El apabullante rosario de coincidencias no sólo evidencia la falta de originalidad del neoliberalismo local. También transparenta cuáles son los fines que persigue el gobierno de Macri al elegir esta batalla y estos enemigos, al convertir deliberadamente en una guerra una discusión paritaria que tenía, precisamente, “todas las de ley”. Todos esos ataques resistimos los docentes en estos escasos meses de 2017.
Pero ese libreto, escrito décadas atrás, en la génesis de los neoliberalismos de los países centrales, comenzó a borronearse en la noche lluviosa del domingo 9 abril. Algo falló. Algo se empantanó en el mismo barro de los call center que no pudieron instalar más que por unas horas el trending topic de los voluntarios. Entonces, los apuros de los jefes de edición por cambiar los sustantivos fueron en vano. Desalojo por represión. Pero no pudieron desalojarla por completo, quedó en la calle, a la vista de todos.
Algo falló. Esa noche algún docente debía excederse en la impotencia de ser apaleado por ejercer el derecho a protesta que dice la Constitución. Si era grandote y con barba, mejor. Debía empujar a un policía. Arrojar una tiza. Algo que permitiera echar a rodar por las tapas de los diarios la imagen que justifique el golpe final.
Pero no. La perseverancia y la palabra, dos herramientas que conocemos los que trabajamos mucho con ellas hicieron que a la lluvia de los palos, 48 horas después, la suceda el sol de los abrazos. Se levantó la Escuela Itinerante. La derrota relámpago de los manuales neoliberales que tenía que ser ejemplo para el resto de los trabajadores se convirtió en el centro de escena para la solidaridad colectiva. Tomando la enseñanza de lo ocurrido más de tres décadas atrás en el hemisferio norte, la Escuela Itinerante logró, como la Carpa Blanca en los ‘90, contrarrestar el aislamiento planificado con el apoyo masivo de la comunidad. Cuando se izó la bandera en la puerta de la Escuelita no sólo se mantuvo en pie el reclamo educativo. También se consolidó la vigencia del derecho a reclamar ante las autoridades. Ganó la democracia.
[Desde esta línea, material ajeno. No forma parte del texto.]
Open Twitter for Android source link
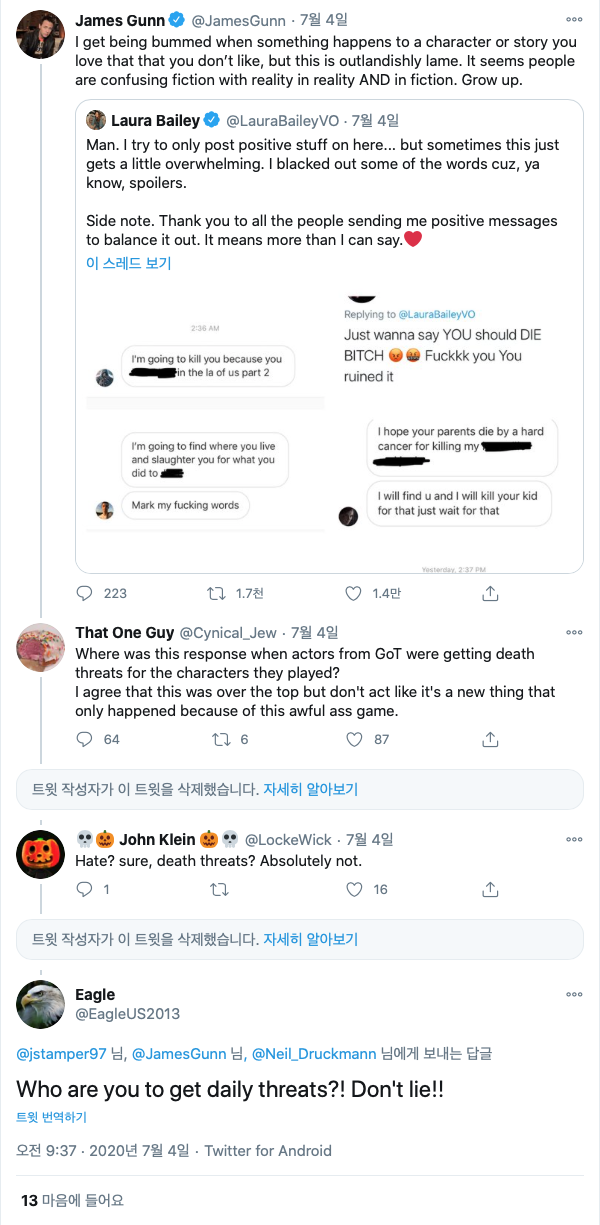coord(268,1151)
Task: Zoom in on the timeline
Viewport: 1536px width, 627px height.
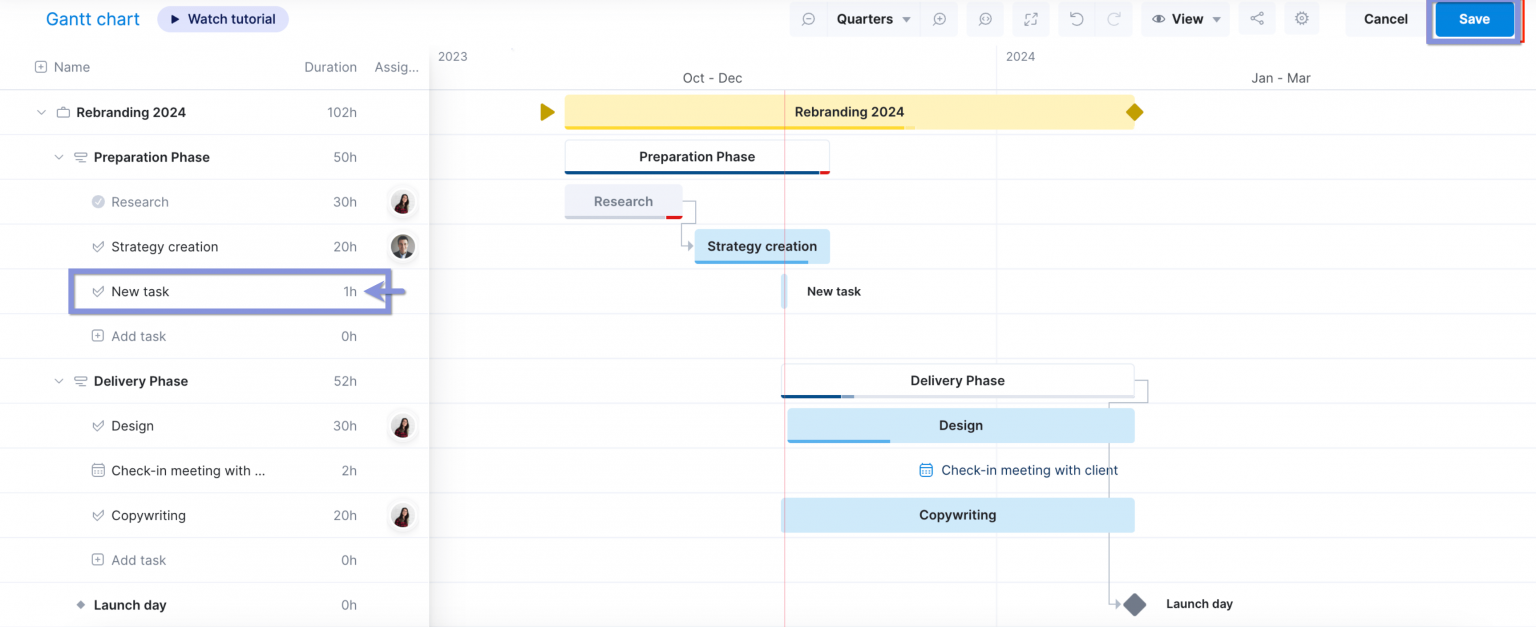Action: click(940, 19)
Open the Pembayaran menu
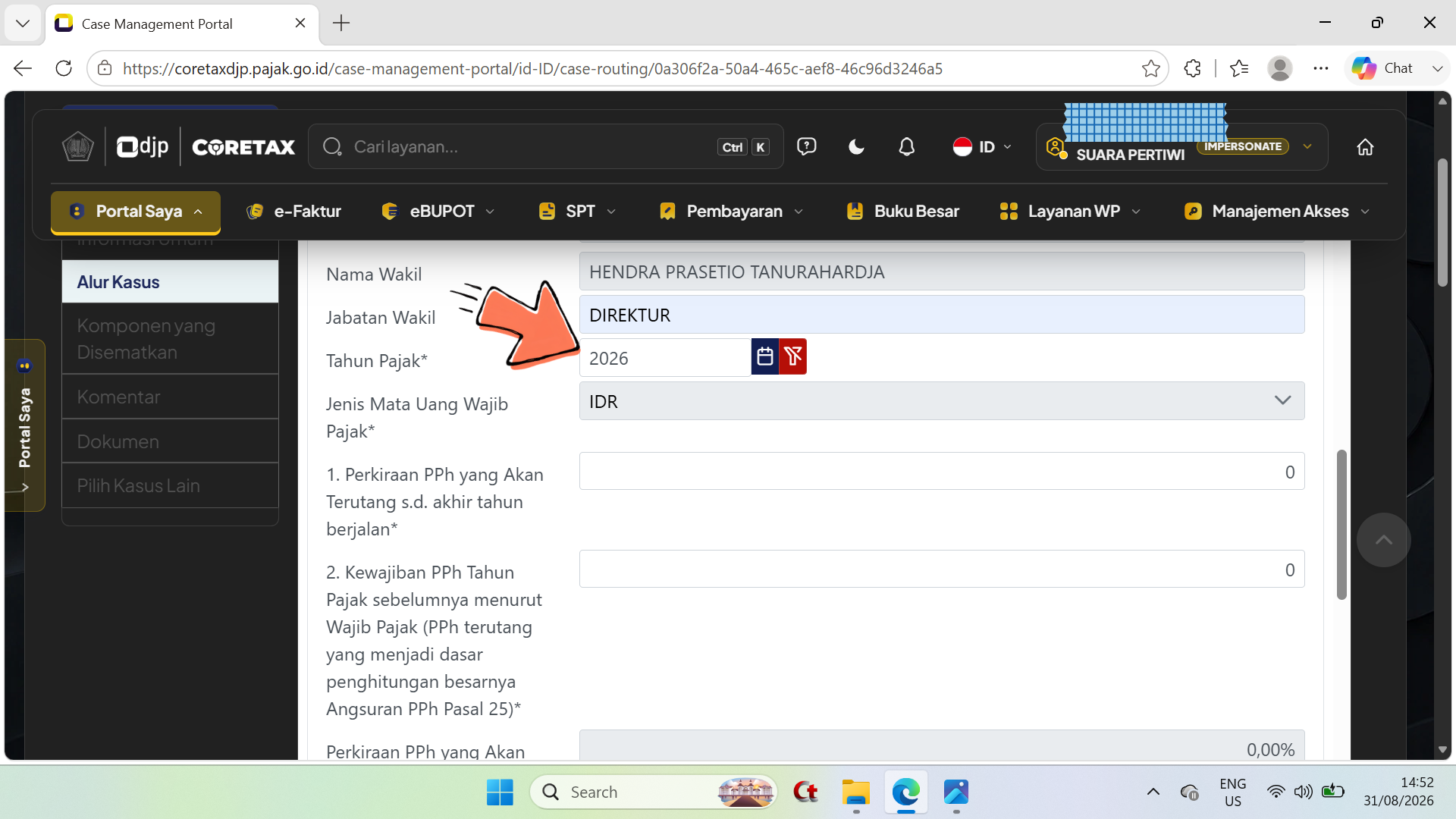The width and height of the screenshot is (1456, 819). [732, 212]
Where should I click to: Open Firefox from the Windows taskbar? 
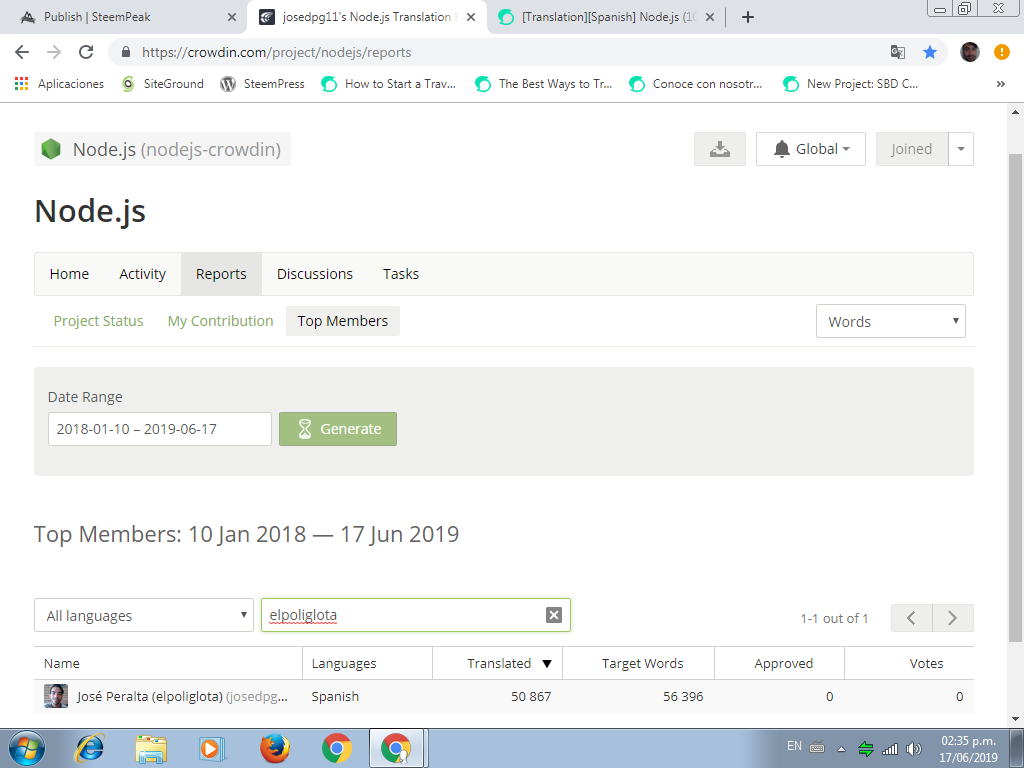274,747
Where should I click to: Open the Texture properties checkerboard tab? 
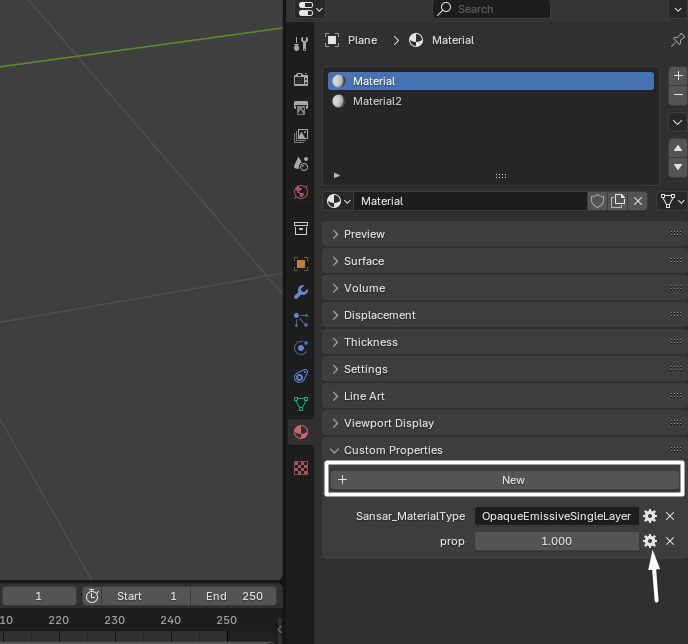point(301,467)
El repudio masivo a los sindicalistas craneado en las usinas del marketing terminó en un abrazo interminable de las familias a la Escuela Pública.
Es verdad, aún no se logró que se convoque a la Paritaria Nacional Docente. No sabemos si este gobierno se decidirá por cumplir la Ley o elegirá permanecer en la ilegalidad. Pero sabemos que no pudieron ponernos de rodillas, que el guión de los maestros derrotados y sin luchar que imaginaban para este mes de mayo no pudo ser puesto en acto. Hay luchas en la vida de los pueblos que no se definen en un sólo episodio, son de largo aliento. La medida de su éxito no se reduce a un acta, un decreto, una ley, sino que está su capacidad histórica de encaminar las futuras batallas. Por eso la Escuela Itinerante, y con ella la lucha por el derecho social a la educación, no se detiene, está en marcha. Ya recorre los caminos de la Patria. En mayo su bandera se izará en las plazas del país. En junio pintaremos las calles de celeste y blanco para confluir en la segunda Marcha Federal por el trabajo, la salud, la educación y la cultura.
* Secretarios General y de Comunicación de UTE, respectivamente.